Melalui kurikulum sekolah tersebut, sejarah Cirebon bisa dikupas tuntas dalam materi buku-buku atau LKS. Bahasa tulisan memakai bahasa Cirebon inggil, namun sub pokok bahasan per bab memaparkan sejarah Cirebon dalam berbagai aspek, baik ekonomi, sosial, politik dan budaya. Dengan pendekatan ini ada dua keuntungan yang  diperoleh siswa. Pertama, mereka mempelajari bahasa warisan nenek moyangnya, kedua mereka mengenal dan mengetahui sejarah dinamika Cirebon tempo dulu hingga sekarang. 
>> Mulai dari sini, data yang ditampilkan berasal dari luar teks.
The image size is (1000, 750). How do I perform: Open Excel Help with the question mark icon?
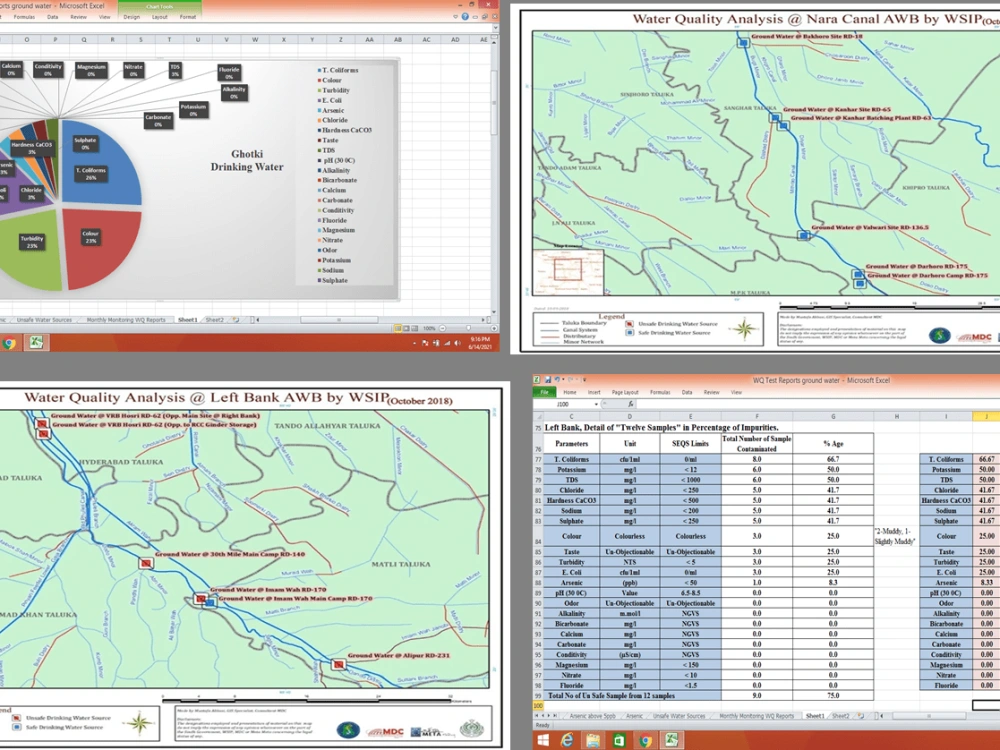coord(465,17)
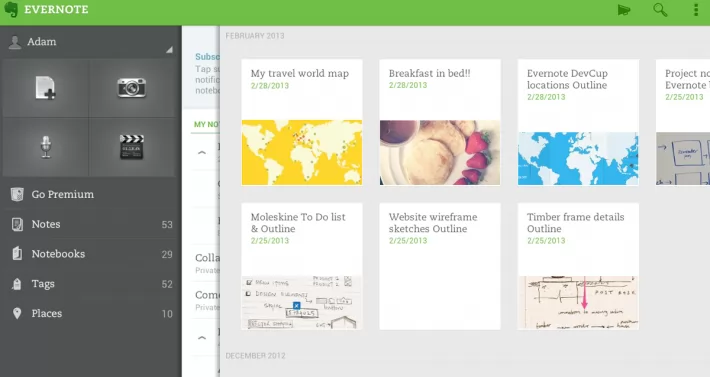Tap the video clapperboard note icon
710x377 pixels.
tap(132, 147)
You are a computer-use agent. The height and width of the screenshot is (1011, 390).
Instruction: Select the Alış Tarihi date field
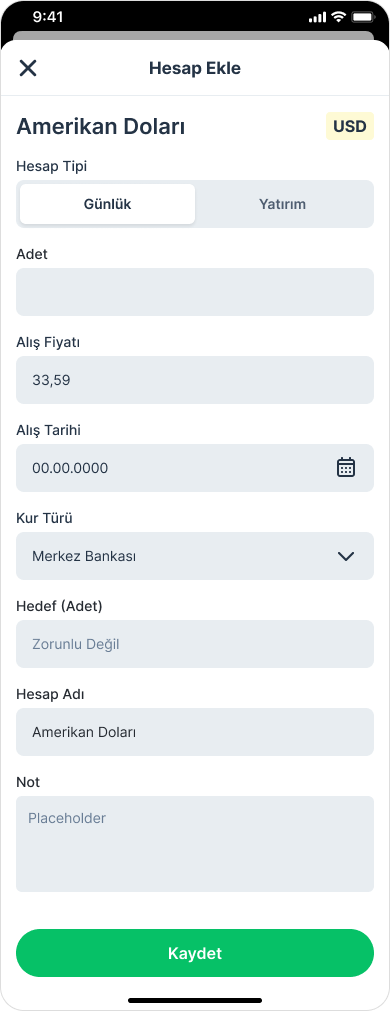(195, 467)
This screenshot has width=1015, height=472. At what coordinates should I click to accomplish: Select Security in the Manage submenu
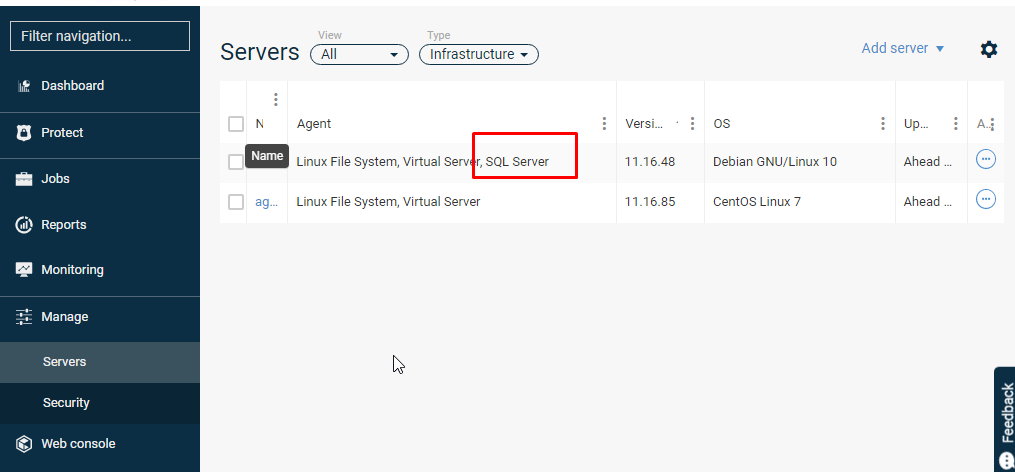66,403
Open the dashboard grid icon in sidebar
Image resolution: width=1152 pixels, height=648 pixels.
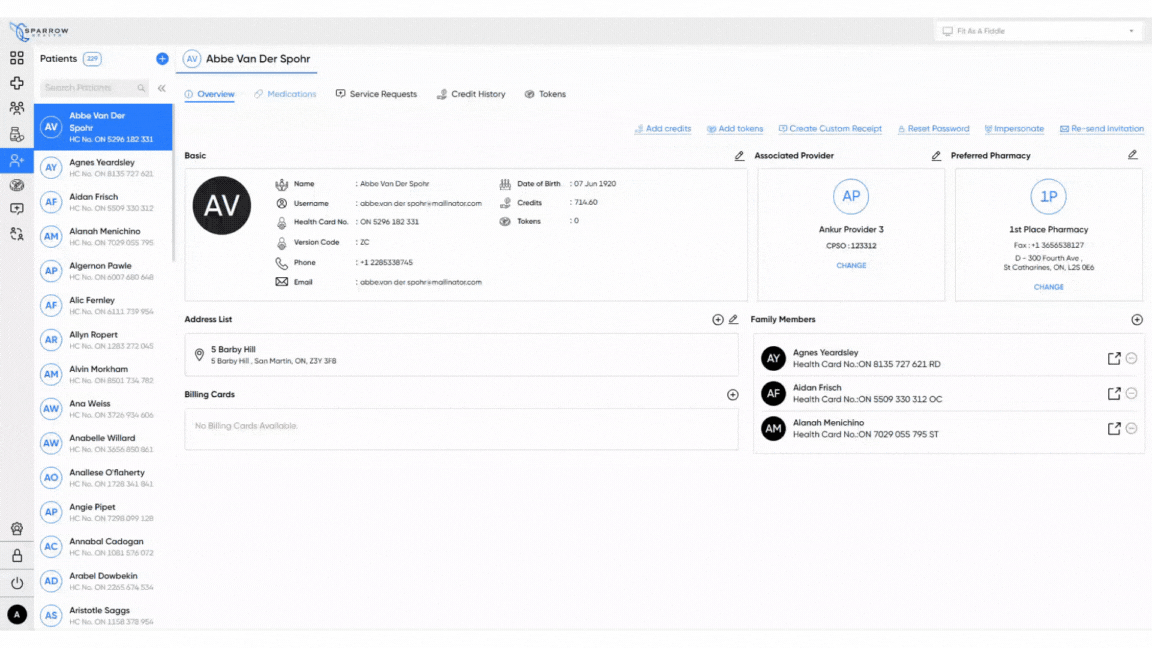coord(16,57)
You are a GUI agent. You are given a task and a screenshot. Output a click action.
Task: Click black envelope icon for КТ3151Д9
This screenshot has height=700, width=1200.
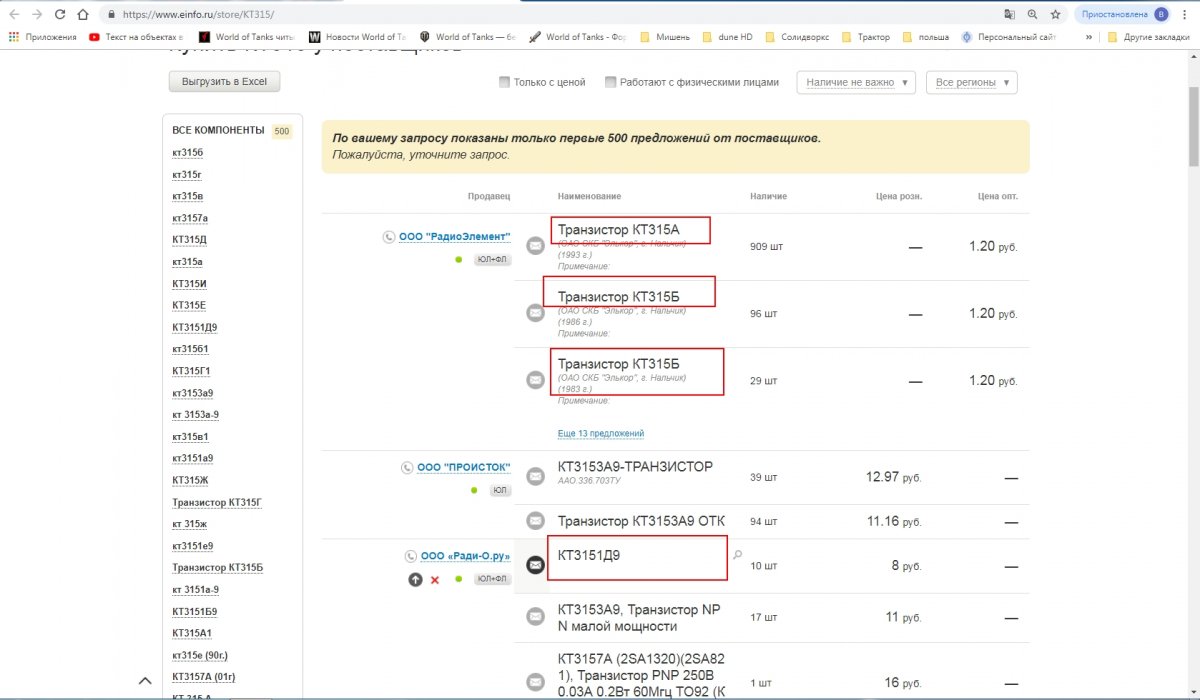[x=536, y=566]
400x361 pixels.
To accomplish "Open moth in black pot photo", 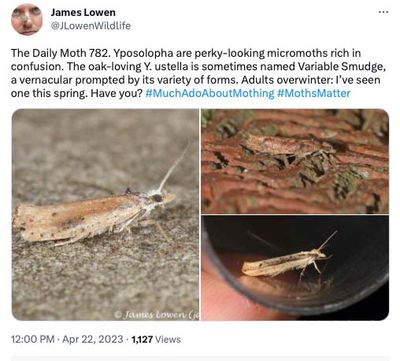I will pos(295,268).
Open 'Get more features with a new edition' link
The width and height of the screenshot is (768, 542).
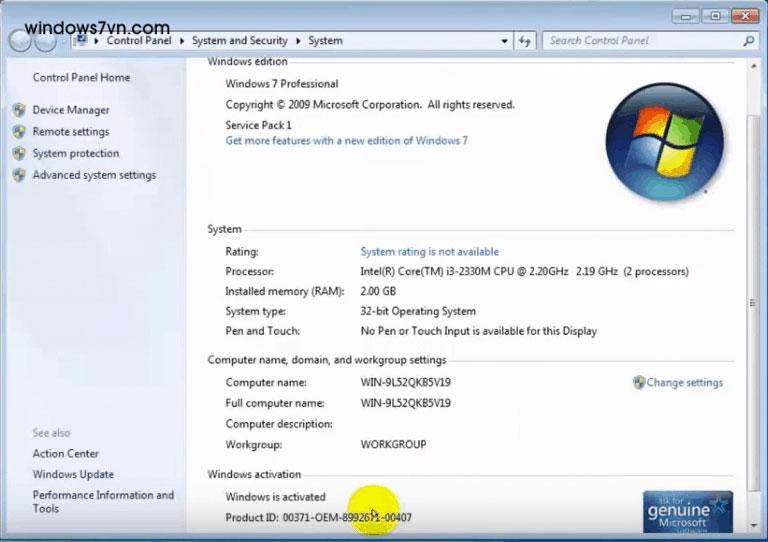(346, 141)
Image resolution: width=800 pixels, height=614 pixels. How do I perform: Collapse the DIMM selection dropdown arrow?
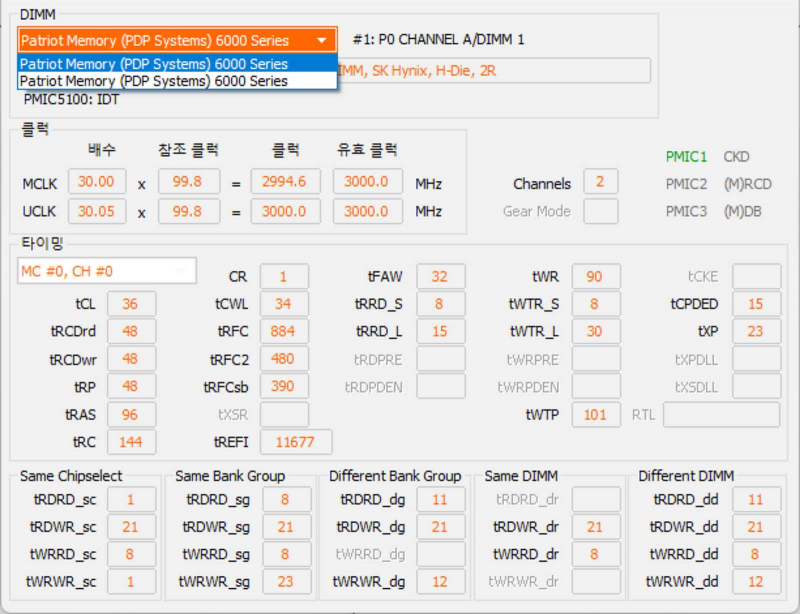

Rasanya tidak terlalu sulit sejarah Cirebon diabadikan dan diwariskan kepada generasi muda.  Terpenting adalah bagaimana pemerintah daerah bisa melakukan sinergitas kepada semua pihak, khususnya para tokoh masyarakat, budayawan, seniman, sejarawan, pihak ketiga atau bahkan sekolah melalui Dinas Pendidikan, melakukan kerjasama dengan baik. Namun jika mindset pemerintah cara kerjanya masih berbasis “proyek”, maka mimpi melestarikan dan mewariskan sejarah Cirebon kepada generasi muda hanya sebatas mimpi indah. (*)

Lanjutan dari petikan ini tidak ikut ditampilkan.